WRITTEN INSTRUCTION
Rewrite the data from the line with "Task: Open Safari share sheet" through the line with "Action: (359, 1472)", swapping "Safari" for "Chrome" and keeping everything else the same.

DATA SHOWN
..............................
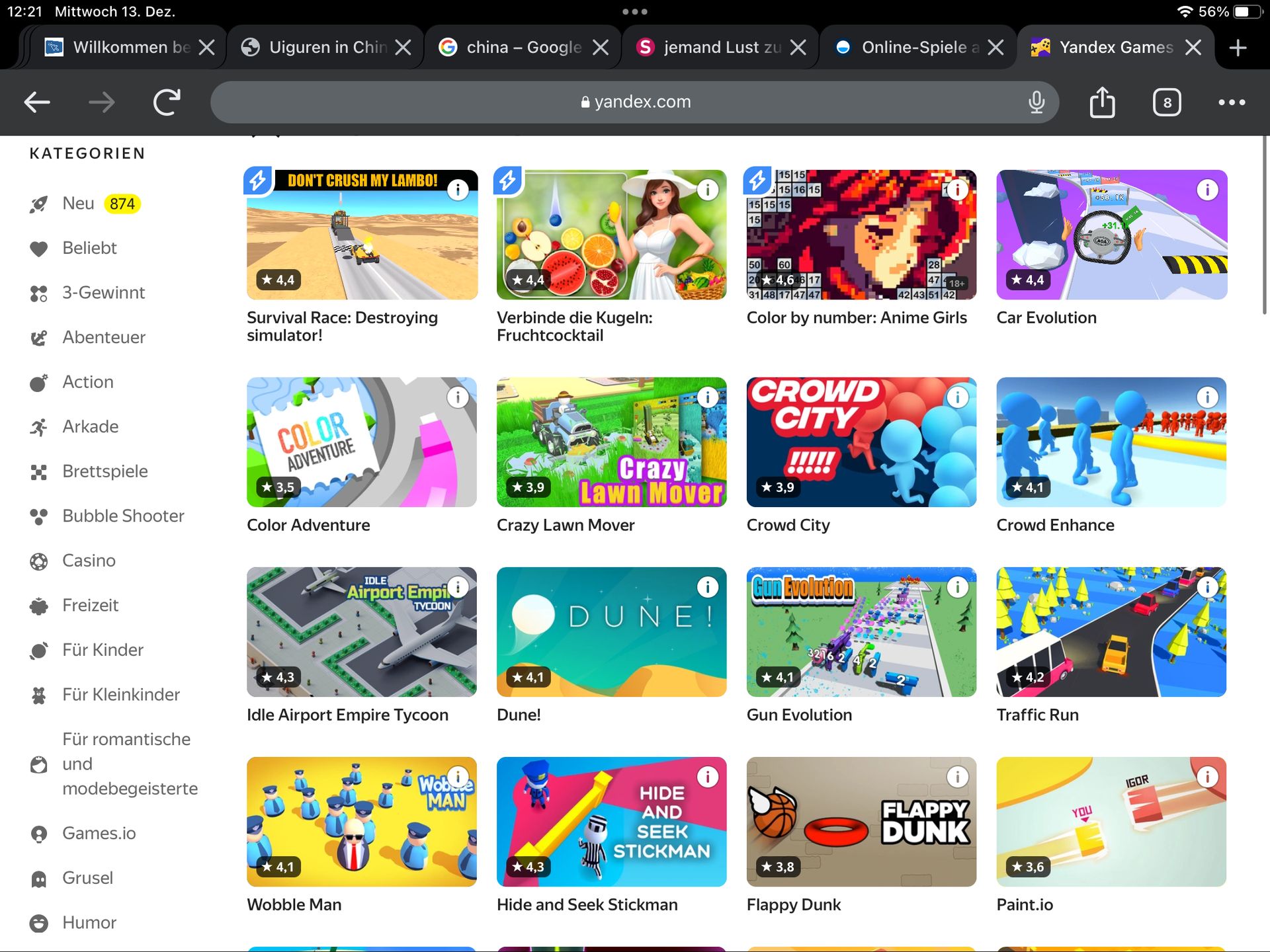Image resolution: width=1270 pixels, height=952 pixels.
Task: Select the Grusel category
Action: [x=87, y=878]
..............................
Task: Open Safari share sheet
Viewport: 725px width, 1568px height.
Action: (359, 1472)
..............................
SOLUTION
Task: Open Chrome share sheet
Viewport: 725px width, 1568px height.
Action: (359, 1472)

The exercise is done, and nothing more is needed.